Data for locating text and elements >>
+--

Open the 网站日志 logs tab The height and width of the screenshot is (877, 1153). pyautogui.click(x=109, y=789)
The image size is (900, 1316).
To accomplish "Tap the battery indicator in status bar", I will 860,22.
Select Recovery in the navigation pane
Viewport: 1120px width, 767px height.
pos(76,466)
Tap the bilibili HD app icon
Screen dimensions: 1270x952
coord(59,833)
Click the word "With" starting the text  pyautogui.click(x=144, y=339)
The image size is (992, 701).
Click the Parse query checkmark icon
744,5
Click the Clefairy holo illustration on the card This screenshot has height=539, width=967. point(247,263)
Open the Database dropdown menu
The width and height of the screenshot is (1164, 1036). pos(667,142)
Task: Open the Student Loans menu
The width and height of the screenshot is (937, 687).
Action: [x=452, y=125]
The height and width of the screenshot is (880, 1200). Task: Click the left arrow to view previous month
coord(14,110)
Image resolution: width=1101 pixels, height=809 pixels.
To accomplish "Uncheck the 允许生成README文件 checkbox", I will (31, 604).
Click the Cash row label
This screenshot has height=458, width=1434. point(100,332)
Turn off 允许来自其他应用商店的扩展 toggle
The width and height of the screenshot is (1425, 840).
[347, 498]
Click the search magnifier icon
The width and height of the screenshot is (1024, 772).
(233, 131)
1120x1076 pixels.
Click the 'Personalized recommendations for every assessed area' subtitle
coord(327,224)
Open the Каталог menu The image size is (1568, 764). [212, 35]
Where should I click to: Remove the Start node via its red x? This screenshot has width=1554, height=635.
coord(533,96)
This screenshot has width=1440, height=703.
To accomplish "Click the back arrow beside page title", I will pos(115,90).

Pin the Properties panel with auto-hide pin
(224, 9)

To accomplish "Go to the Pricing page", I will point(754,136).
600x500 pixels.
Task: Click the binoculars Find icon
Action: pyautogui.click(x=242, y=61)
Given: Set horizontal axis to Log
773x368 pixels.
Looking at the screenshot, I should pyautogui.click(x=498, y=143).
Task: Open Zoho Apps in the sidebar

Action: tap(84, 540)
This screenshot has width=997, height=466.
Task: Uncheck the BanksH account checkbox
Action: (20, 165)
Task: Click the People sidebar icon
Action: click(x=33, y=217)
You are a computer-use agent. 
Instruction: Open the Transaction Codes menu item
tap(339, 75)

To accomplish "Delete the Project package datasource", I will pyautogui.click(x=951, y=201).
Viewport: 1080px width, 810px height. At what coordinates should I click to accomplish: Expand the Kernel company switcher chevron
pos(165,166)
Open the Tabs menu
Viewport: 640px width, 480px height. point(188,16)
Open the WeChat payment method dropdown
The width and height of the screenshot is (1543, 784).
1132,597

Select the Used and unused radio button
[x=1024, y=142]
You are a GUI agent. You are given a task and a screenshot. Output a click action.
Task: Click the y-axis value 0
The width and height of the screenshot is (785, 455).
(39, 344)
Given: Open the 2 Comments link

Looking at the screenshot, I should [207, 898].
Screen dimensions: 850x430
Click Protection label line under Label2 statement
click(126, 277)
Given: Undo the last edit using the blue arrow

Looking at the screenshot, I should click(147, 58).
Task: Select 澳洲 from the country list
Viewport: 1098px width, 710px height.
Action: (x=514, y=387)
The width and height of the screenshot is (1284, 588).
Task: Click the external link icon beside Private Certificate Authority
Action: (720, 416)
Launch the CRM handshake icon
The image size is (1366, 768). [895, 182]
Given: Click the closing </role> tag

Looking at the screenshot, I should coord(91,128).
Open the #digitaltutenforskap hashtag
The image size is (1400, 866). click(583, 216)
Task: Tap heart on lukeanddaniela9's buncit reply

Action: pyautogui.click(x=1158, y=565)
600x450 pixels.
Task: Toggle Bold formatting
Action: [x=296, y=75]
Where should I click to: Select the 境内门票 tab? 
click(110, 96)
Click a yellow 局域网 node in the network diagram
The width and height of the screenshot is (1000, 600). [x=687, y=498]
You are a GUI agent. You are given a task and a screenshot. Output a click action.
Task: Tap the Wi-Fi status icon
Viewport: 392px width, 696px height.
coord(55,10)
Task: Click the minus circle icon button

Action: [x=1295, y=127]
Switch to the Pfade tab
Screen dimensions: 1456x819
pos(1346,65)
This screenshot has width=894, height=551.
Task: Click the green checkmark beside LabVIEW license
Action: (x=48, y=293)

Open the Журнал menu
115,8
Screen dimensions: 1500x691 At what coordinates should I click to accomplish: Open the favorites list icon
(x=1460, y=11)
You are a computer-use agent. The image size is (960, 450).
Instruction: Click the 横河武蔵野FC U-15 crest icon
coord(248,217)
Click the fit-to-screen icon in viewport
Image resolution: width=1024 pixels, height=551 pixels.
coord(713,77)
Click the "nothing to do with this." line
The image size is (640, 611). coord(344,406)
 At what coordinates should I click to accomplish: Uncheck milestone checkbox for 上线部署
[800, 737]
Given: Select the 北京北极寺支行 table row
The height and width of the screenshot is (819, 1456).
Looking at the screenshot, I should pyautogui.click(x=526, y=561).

+--

From the data above, pull out every line that contains the string "axis", matching case exactly.

Given: Set horizontal axis to Log
Task: Click the y-axis value 0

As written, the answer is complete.